▶ [ESSAYEZ]: Selon l'article sur le travail des humanitaires face au coronavirus, quelle fonction Patrick Youssef occupe-t-il au CICR ?

Le PAM met à disposition sa logistique et ses avions, aussi pour les petites ONG. [EPA/Keystone - Legnan Koula]
La crise liée au coronavirus complique le travail des humanitaires / Tout un monde / 5 min. / le 7 avril 2020
Conflits et crises humanitaires dans le monde sont désormais largement occultés par le Covid-19. Mais la situation empire dans les pays touchés, en raison précisément de la pandémie. Le monde de l’aide d’urgence et de la coopération navigue désormais à vue.

Les médias ne parlent quasiment plus que de la crise du coronavirus, mais les conflits dans le monde - Syrie, Afghanistan, Bangladesh, Sud Soudan ou Sahel notamment - ne sont pas pour autant sur pause. Mais la quasi-fermeture des frontières, les freins aux échanges et aux déplacements à cause du nouveau coronavirus compliquent grandement le travail des organisations humanitaires. Les chaînes logistiques qu'ils utilisent, notamment, sont perturbées.

Assurer une réponse opérationnelle adéquate à ces populations est vital.

Patrick Youssef (CICR)

La pandémie du Covid-19 est venue simplement s‘ajouter à la liste et ne fait que complexifier encore un peu plus toutes ces situations tragiques. C’est le message que fait passer le Comité international de la Croix-Rouge (CICR). "Les guerres autour du lac Tchad, au nord du Mali, en Somalie, en Libye et ailleurs, ne cessent pas et les populations que nous aidons ont aujourd'hui plus que jamais besoin de notre assistance", alerte le directeur Afrique du CICR Patrick Youssef mardi dans l'émission Tout un monde. "Assurer une réponse opérationnelle adéquate à ces populations est vital dans cette situation où les besoins seront en croissance, où les centres de santé vont être alourdis par cette situation".

Des mastodontes de l'humanitaire comme les organismes onusiens jusqu'aux plus petites des ONG, le constat est unanime. Acheminement de l’aide, protection des populations et des équipes, réorganisation des soins et des modes de distribution, gestion des stocks… Il faut tout repenser à cause du nouveau coronavirus.

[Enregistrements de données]
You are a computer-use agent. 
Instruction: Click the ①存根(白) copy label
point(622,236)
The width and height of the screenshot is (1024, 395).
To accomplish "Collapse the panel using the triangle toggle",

▶ [ZONE DE RÉPONSE]: Il est directeur Afrique du CICR.